What is Gestational Sleep Apnea?
The term gestational sleep apnea (GSA) allows health professionals to properly describe, diagnose and treat obstructive sleep apnea (OSA) in women who are pregnant. This would also align with other diagnoses during pregnancy, such as gestational hypertension and diabetes mellitus. Unfortunately, though, there remains a lack of criteria to properly diagnose, treat and classify OSA in people who are pregnant.

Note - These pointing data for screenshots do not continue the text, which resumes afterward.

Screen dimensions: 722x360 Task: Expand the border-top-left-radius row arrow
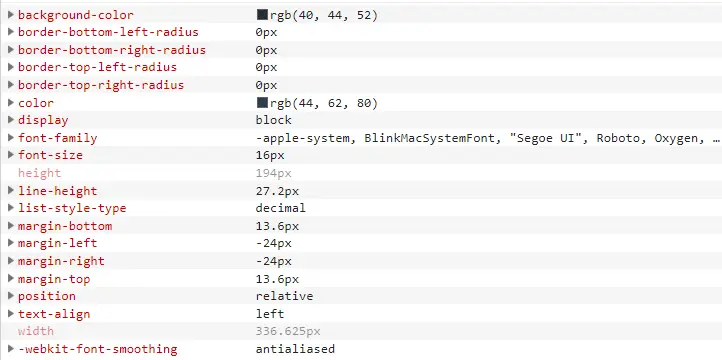tap(11, 67)
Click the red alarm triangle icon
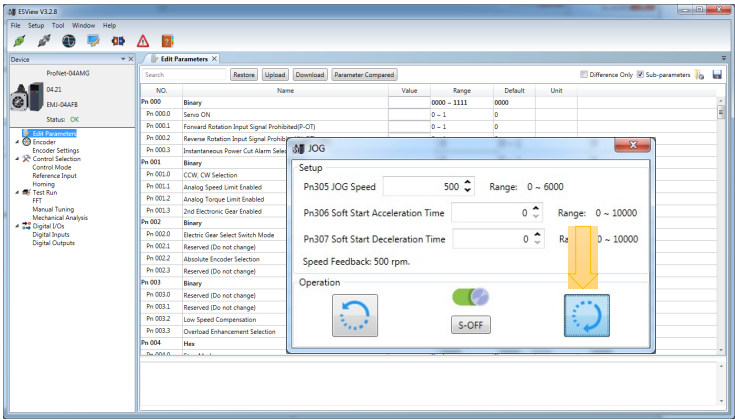 click(x=143, y=41)
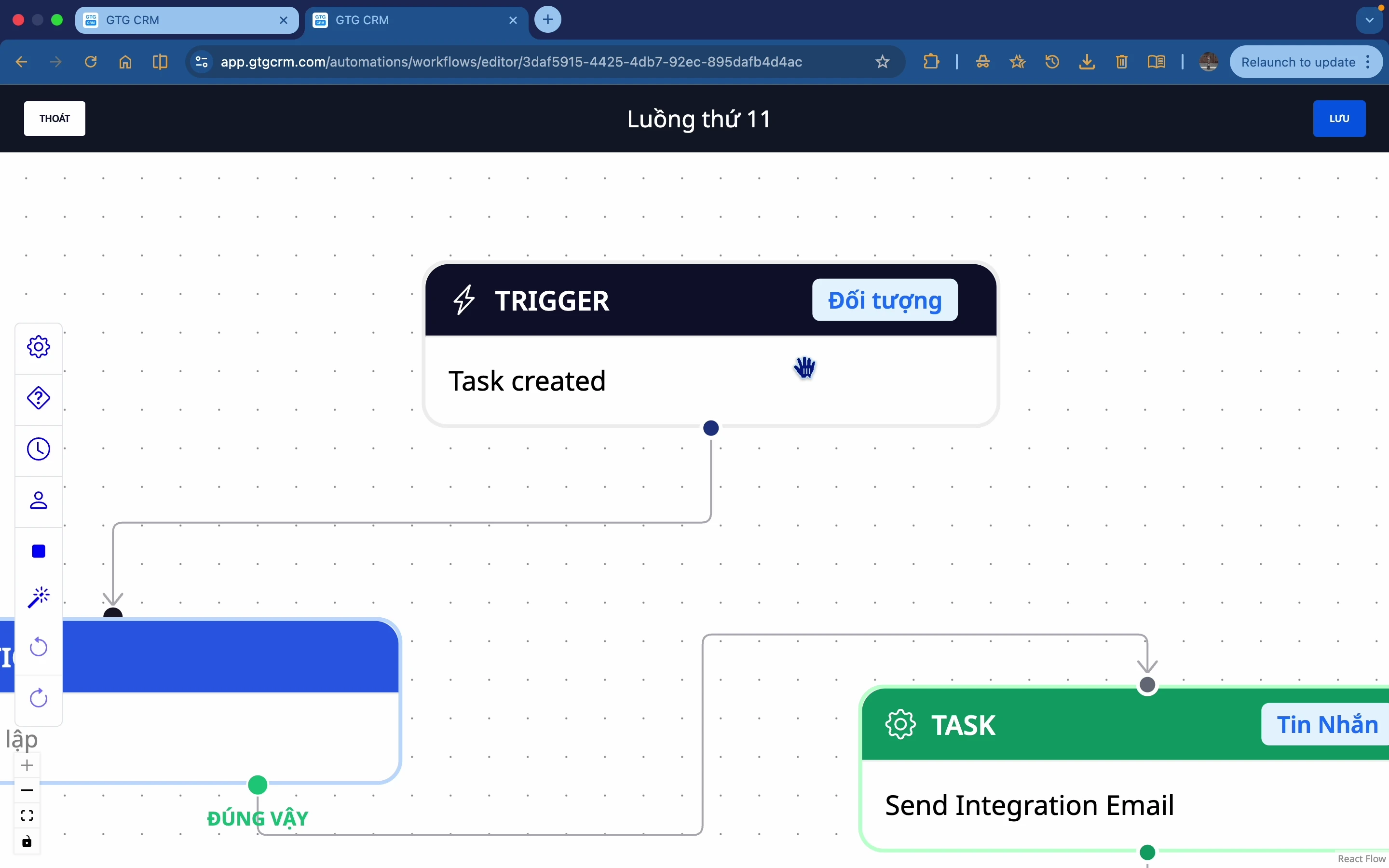Open the Relaunch to update menu dots
Image resolution: width=1389 pixels, height=868 pixels.
[1369, 62]

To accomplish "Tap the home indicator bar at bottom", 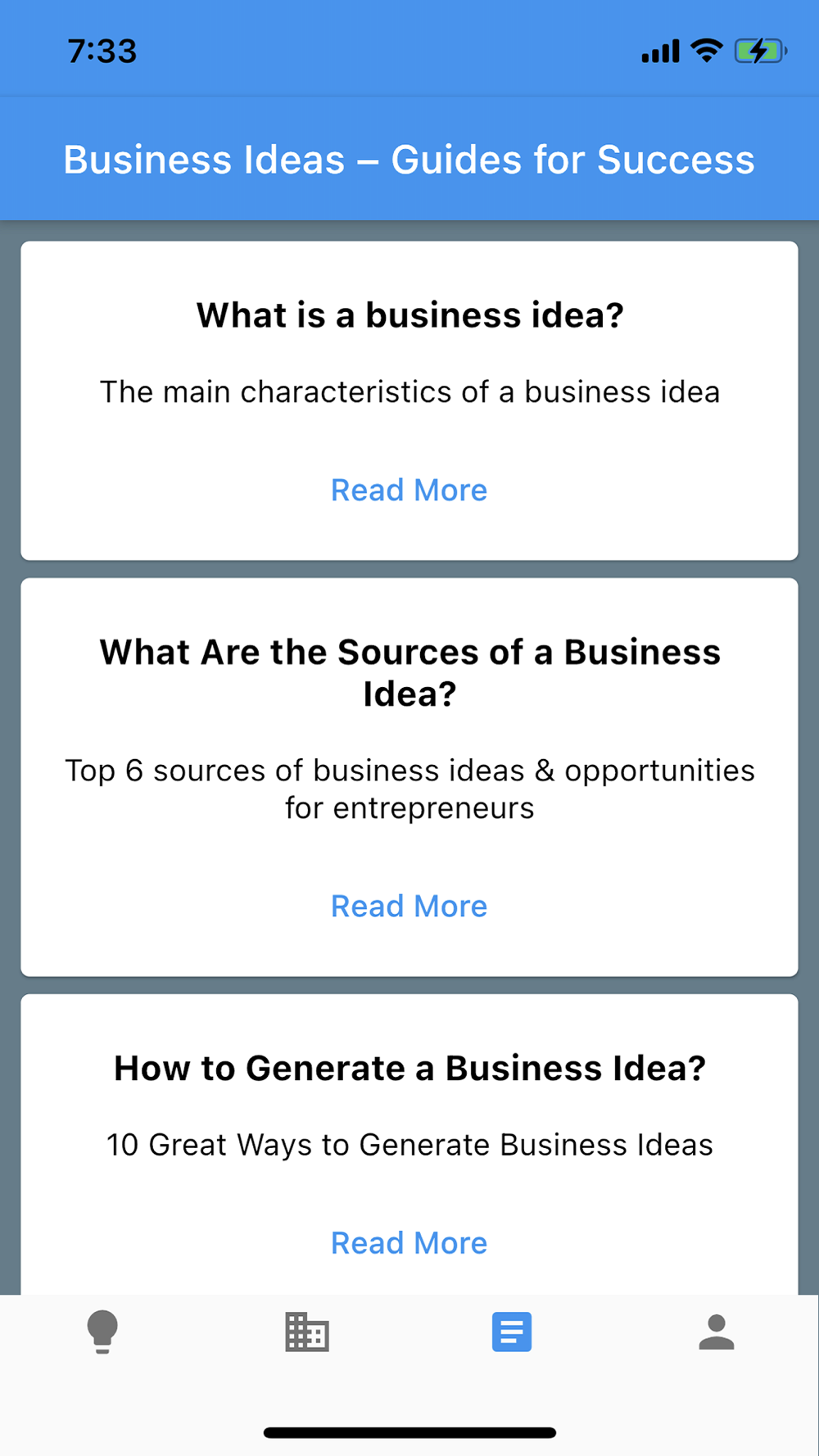I will click(410, 1432).
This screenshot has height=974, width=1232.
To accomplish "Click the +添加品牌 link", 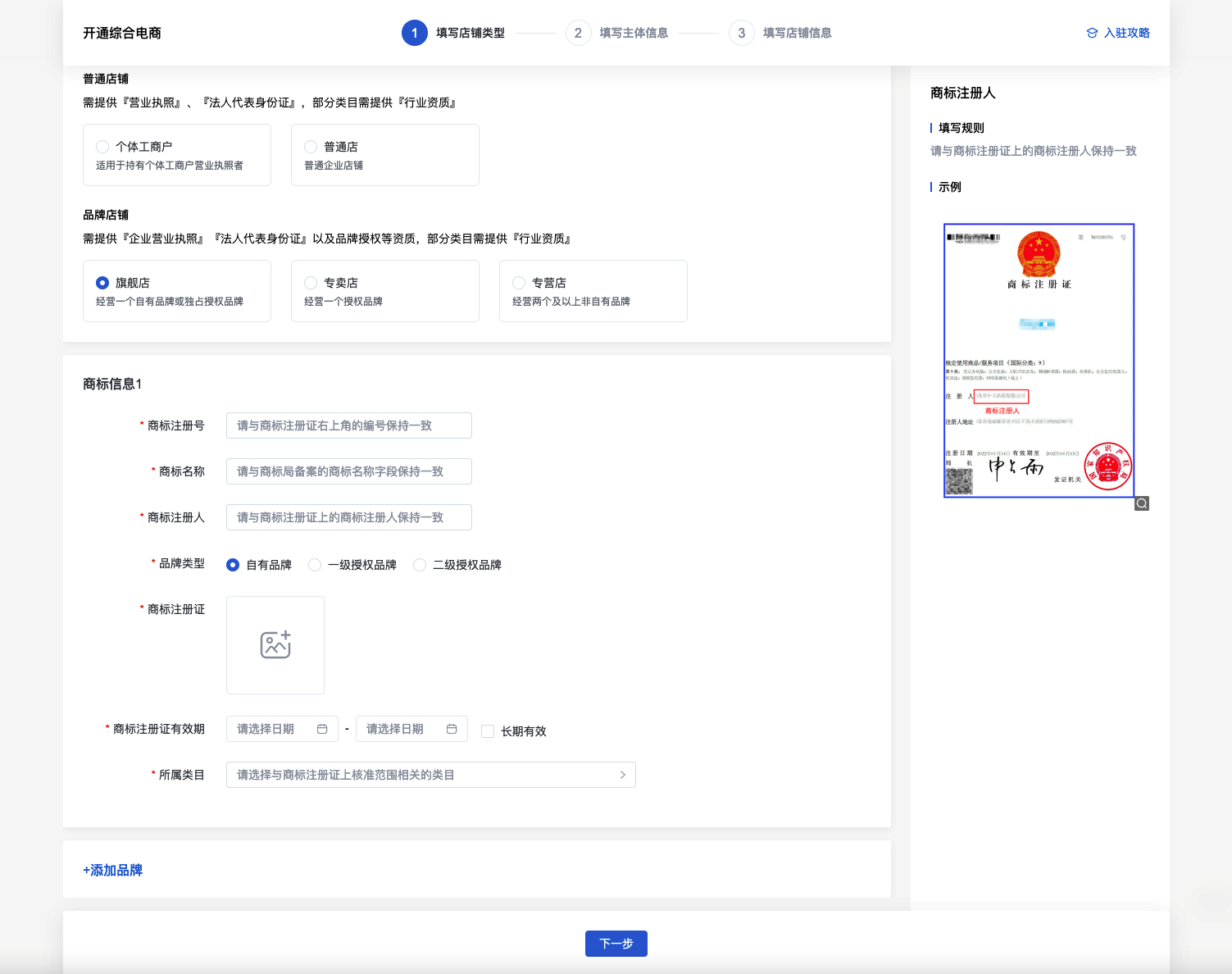I will (x=113, y=870).
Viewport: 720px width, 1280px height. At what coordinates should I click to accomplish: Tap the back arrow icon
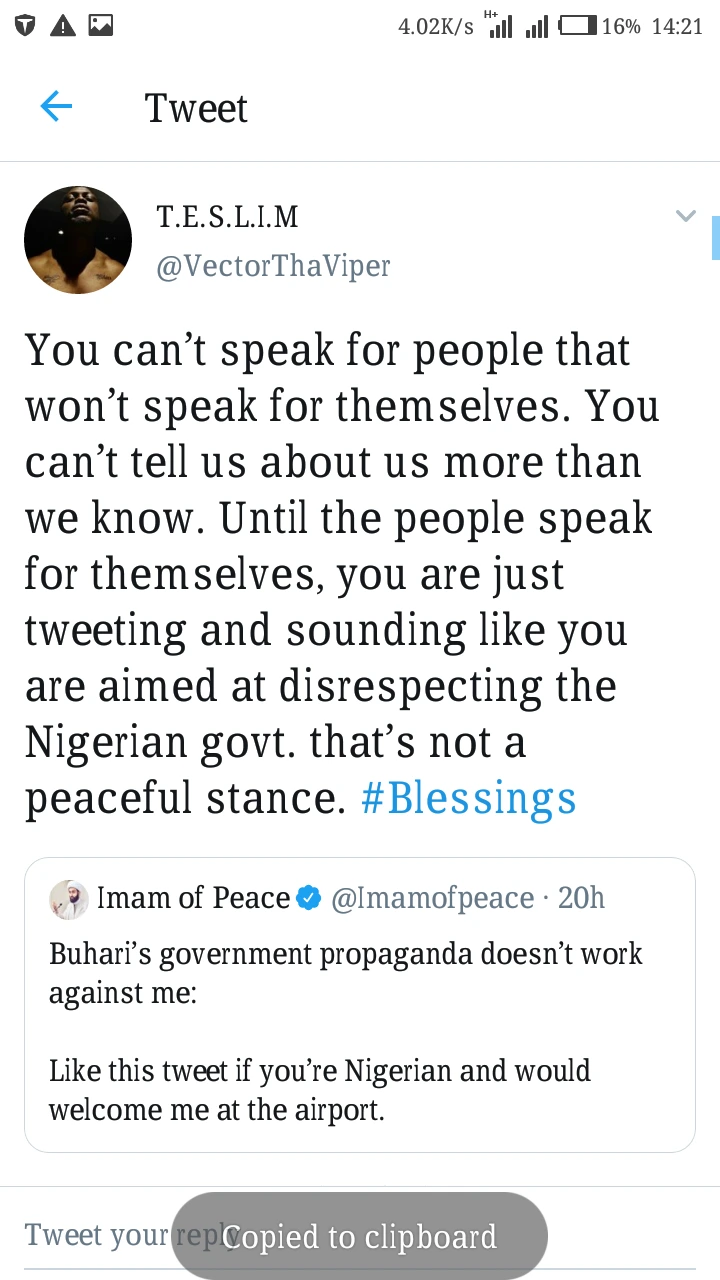56,107
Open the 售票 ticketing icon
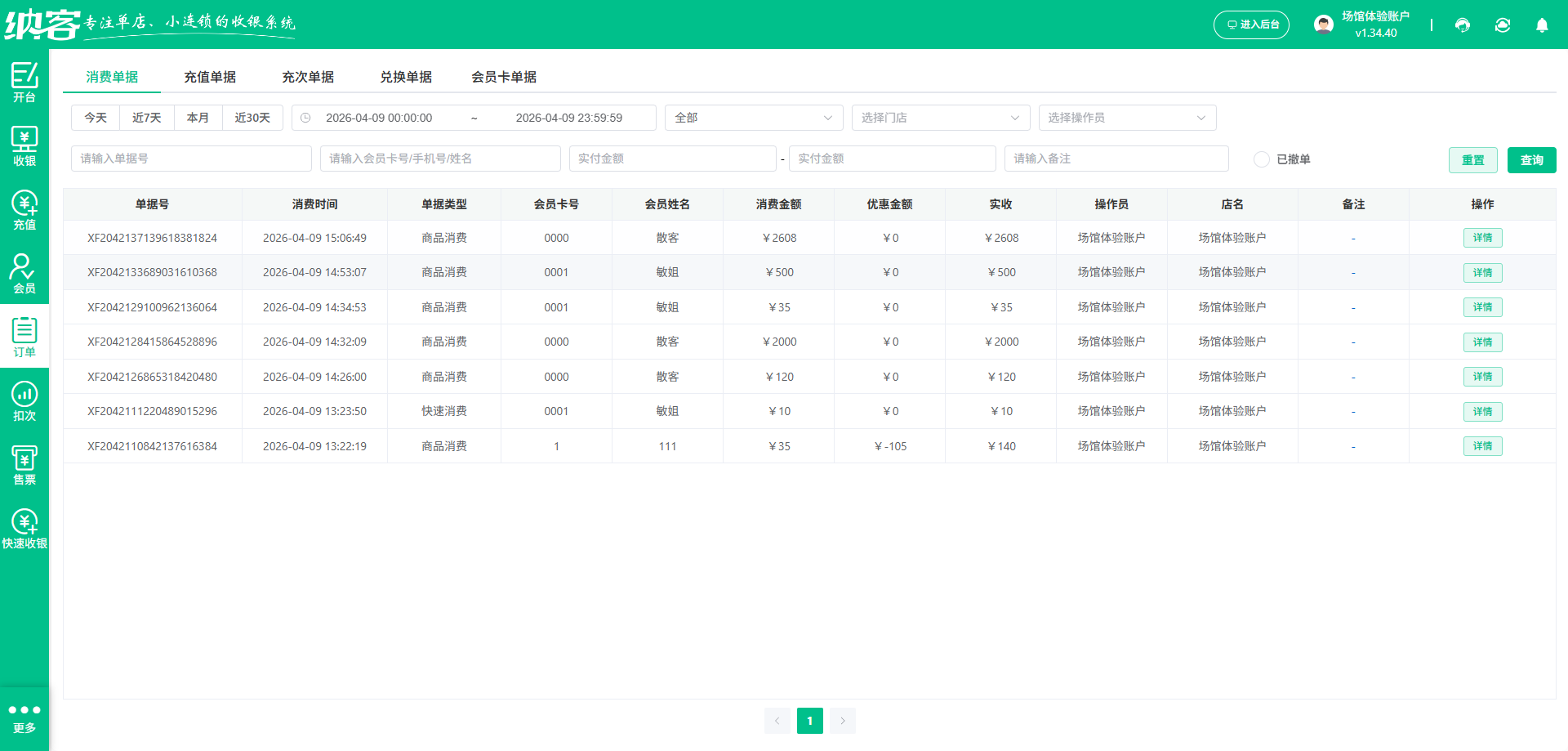This screenshot has width=1568, height=751. (x=24, y=463)
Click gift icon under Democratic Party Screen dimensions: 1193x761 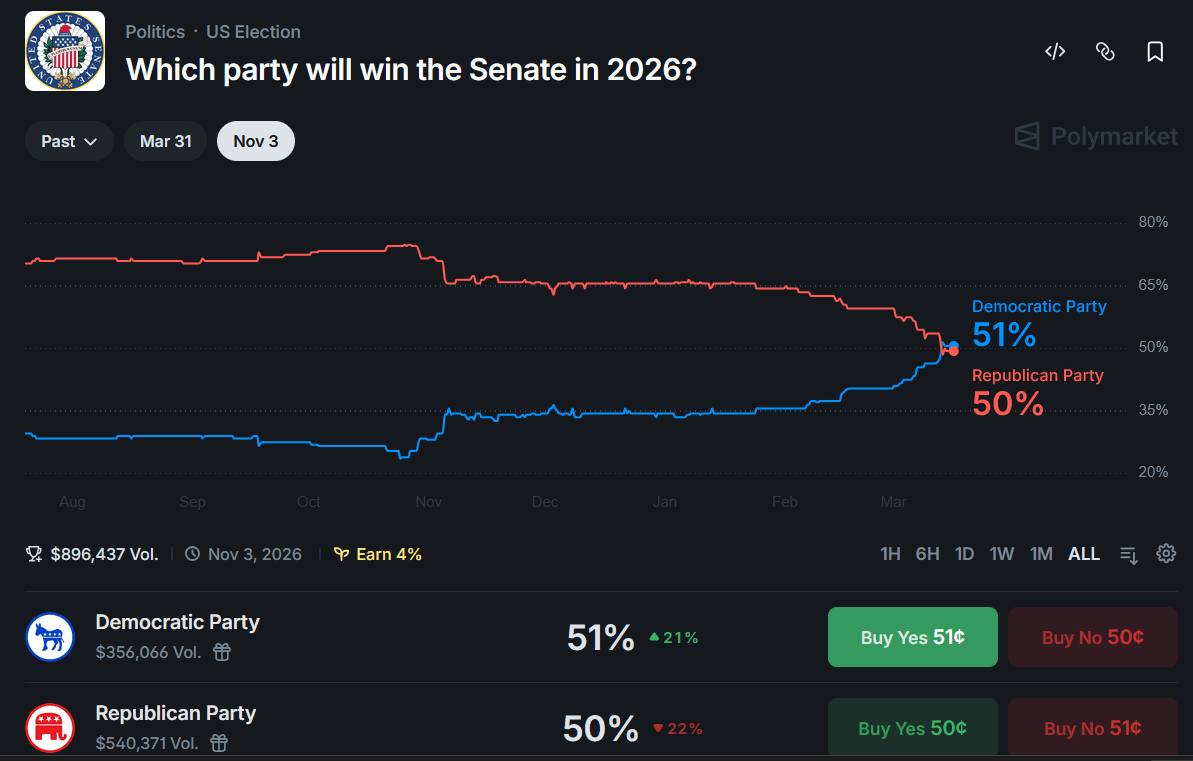(x=222, y=652)
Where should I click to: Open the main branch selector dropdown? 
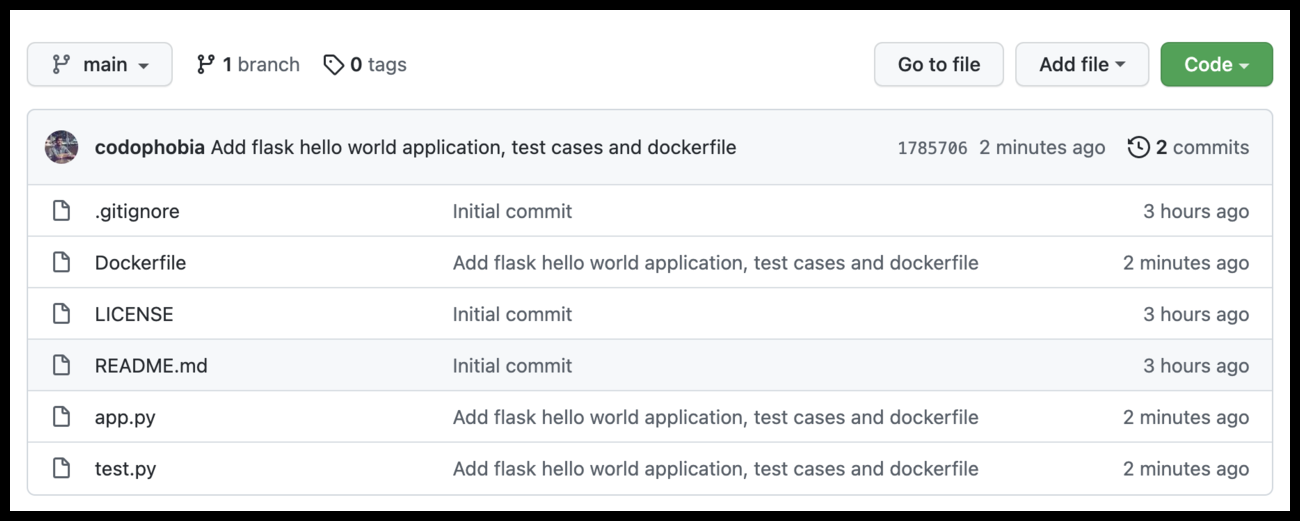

This continues to complicate any efforts to determine risk factors for, and complications of, gestational sleep apnea. But we do know what the negative effects of untreated OSA are. Those include:
- High blood pressure.
- High blood sugar levels.
- Heart disease.
With these negative effects, it is important to receive a proper diagnosis for gestational sleep apnea for proper treatment.
Understanding the risk
There are about 15 million Americans and 350 million people worldwide with obstructive sleep apnea. That’s a lot of people. In fact, studies even indicate that one-fourth of people who are pregnant may suffer from GSA. In non-pregnant adults, there have been protocols put into place for proper screening, diagnosis and therapy. But in people who are pregnant, sleep apnea typically goes untreated since it is still undiagnosed and the risk factor for negative outcomes for both the mother and baby have not been determined.
It is important to seek diagnosis and treatment for sleep apnea in pregnant women for the health of both the mother and child. Maternal adverse effects can include more than five-fold increase for in-hospital mortality due to multiple diagnoses including cardiomyopathy and pulmonary embolism.